### Source extract ###

Integral $\int \frac {\sin x} {\sqrt{1-\cos^2 x}} dx$

Question

$\int \frac {\sin x} {\sqrt{1-\cos^2 x}} dx$

My attempt: Obviously, we can call $u=\cos x \implies du=-\sin x dx$ and rest can be done.

However, I thought at the beginning the following: I can rewrite integrant as $$\int \frac {\sin x dx} {\sqrt{1-\cos^2 x}}=\int \frac {\sin x dx}{|\sin^2 x|}$$

But I couldn't continue because I don't know how to seperate absolute value because of indefinite integral. So, is there any mistake about my idea?

Answer 1

$$|\sin^2 x|=\sin^2x, $$ since its always positive. Also notice that you have something like $$\int \frac{-f'(x) }{\sqrt{1-f(x) ^2}}dx, $$ that's arcosine..

Answer 2

Your integrand is just $$\frac{\sin x}{|\sin x|}=\begin{cases}1 & (2k\pi <x < (2k+1) \pi)\\ -1 & ((2k+1)\pi <x< (2k+2) \pi) \end{cases}, \ \ \ k\in \mathbb Z.$$ (See figure below, blue plot.) Therefore the primitive functions are all the functions of the form $$F(x) = \begin{cases}x + C_{a_k} & (2k\pi <x < (2k+1) \pi)\\ -x + C_{b_k} & ((2k+1)\pi <x< (2k+2) \pi) \end{cases},\ \ \ k \in \mathbb Z, $$ (with $C_{a_k}$ and $C_{b_k}$ arbitrary constants) obviously defined for $x \neq k\pi$.

One of the primitive is, e.g. $$\arccos(\cos x), \ \ \ x\neq k\pi$$ (see graph below, red plot) or $$x \cdot \mbox{sign} (\sin x) + \frac{\pi}2,\ \ \ k \neq k\pi$$ (yellow plot).

Answer 3

$$\because \sqrt{1-\cos ^2 x}=\sqrt{\sin ^2 x}=|\sin x|$$ $$ \begin{aligned} \therefore \int \frac{\sin x}{\sqrt{1-\cos ^2 x}} d x & =\int \frac{\sin x}{|\sin x|} d x \\ & =x \operatorname{sgn}(\sin x)+C \end{aligned} $$

Answer 4

Let $u=\cos x$, then $d u=-\sin x d x$ and $$ \begin{aligned} \int \frac{\sin x}{\sqrt{1-\cos ^2 x}} d x & =-\int \frac{d u}{\sqrt{1-u^2}} \\ & =\arccos u+C \\ & =\arccos (\cos x)+C \end{aligned} $$

### Data section ###

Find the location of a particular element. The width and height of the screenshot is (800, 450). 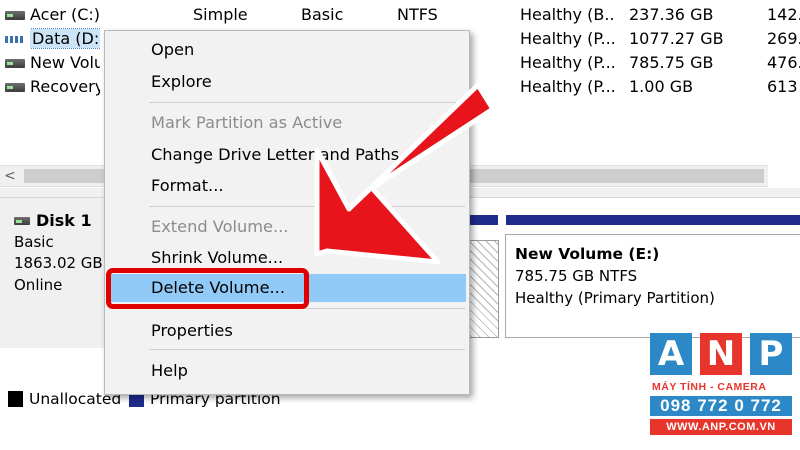

volume-capacity: 237.36 GB is located at coordinates (672, 14).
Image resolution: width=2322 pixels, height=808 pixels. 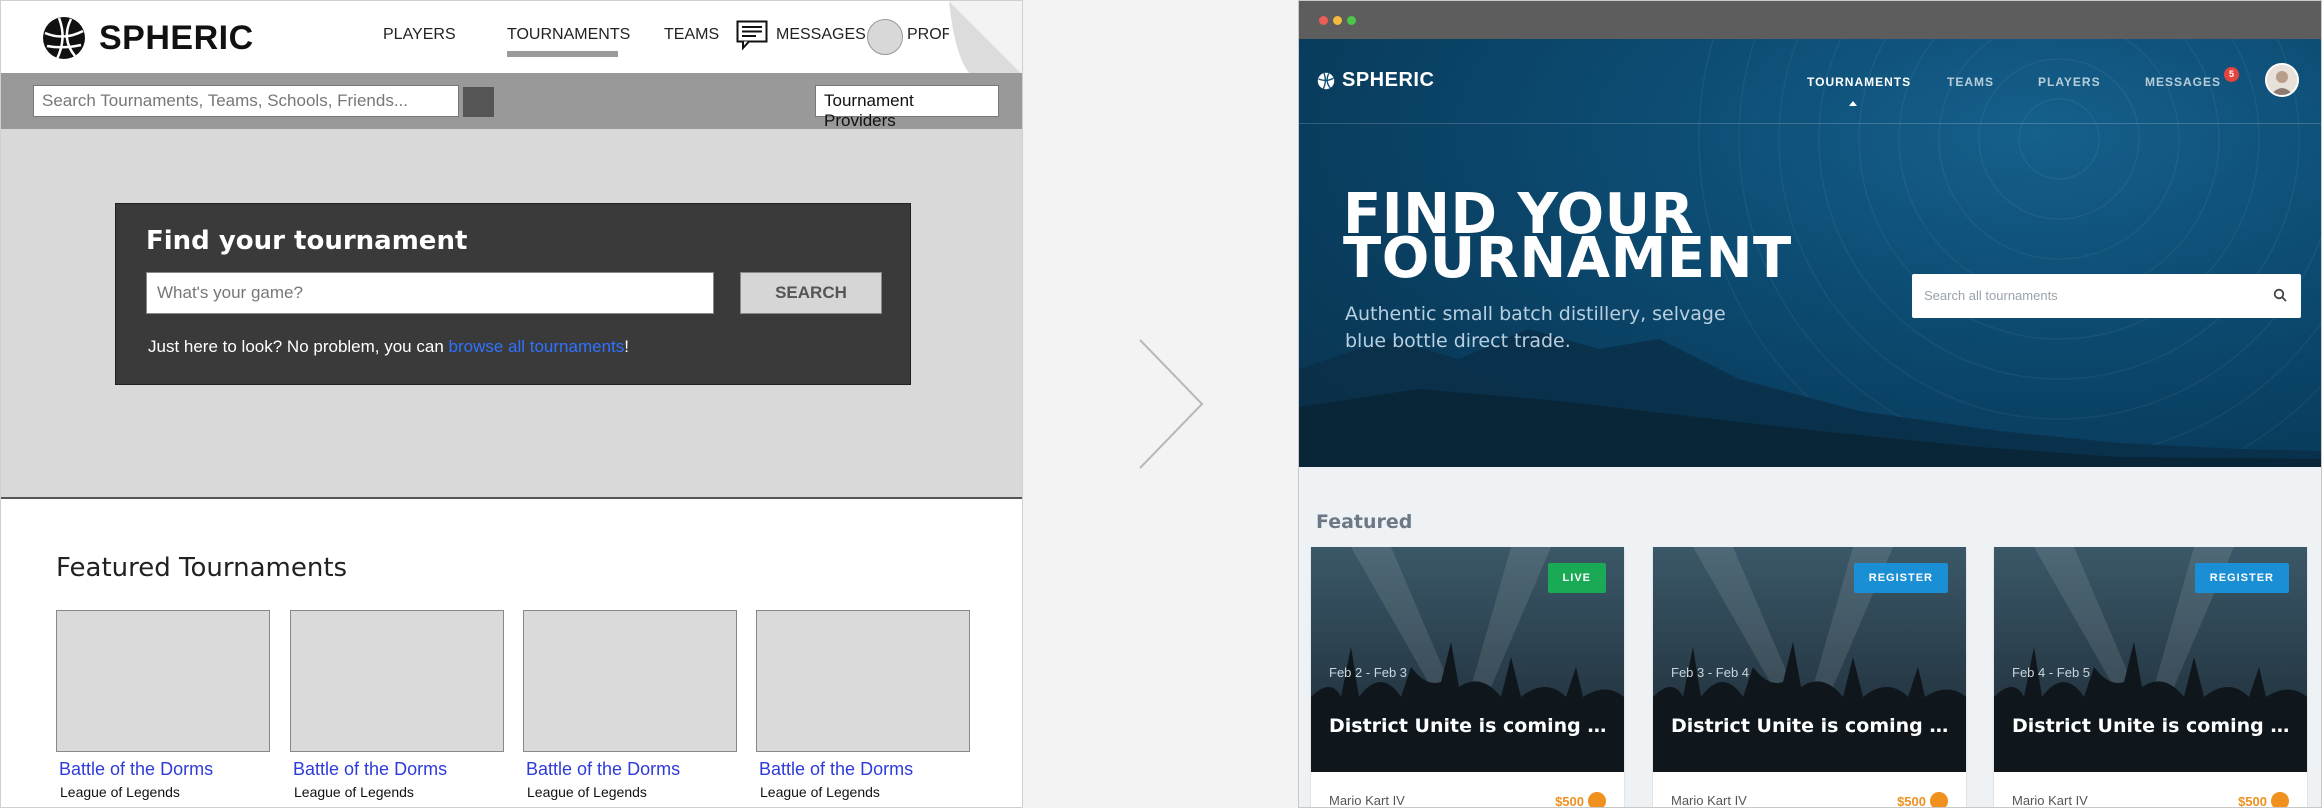 What do you see at coordinates (1810, 124) in the screenshot?
I see `nav-divider` at bounding box center [1810, 124].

###

Set of tasks:
a: In the integral thread, what substitution does Answer 4 use?
b: Rewrite the paragraph of the integral thread that begins "Let $u=\cos x$" as a short list of steps, keeping its main facts.

Responses in order:
a: It sets u = cos x, so du = −sin x dx.

b:
- Substitute u = cos x, so du = −sin x dx.
- The integral becomes −∫ du / √(1 − u²).
- This equals arccos u + C.
- Back in terms of x, the result is arccos(cos x) + C.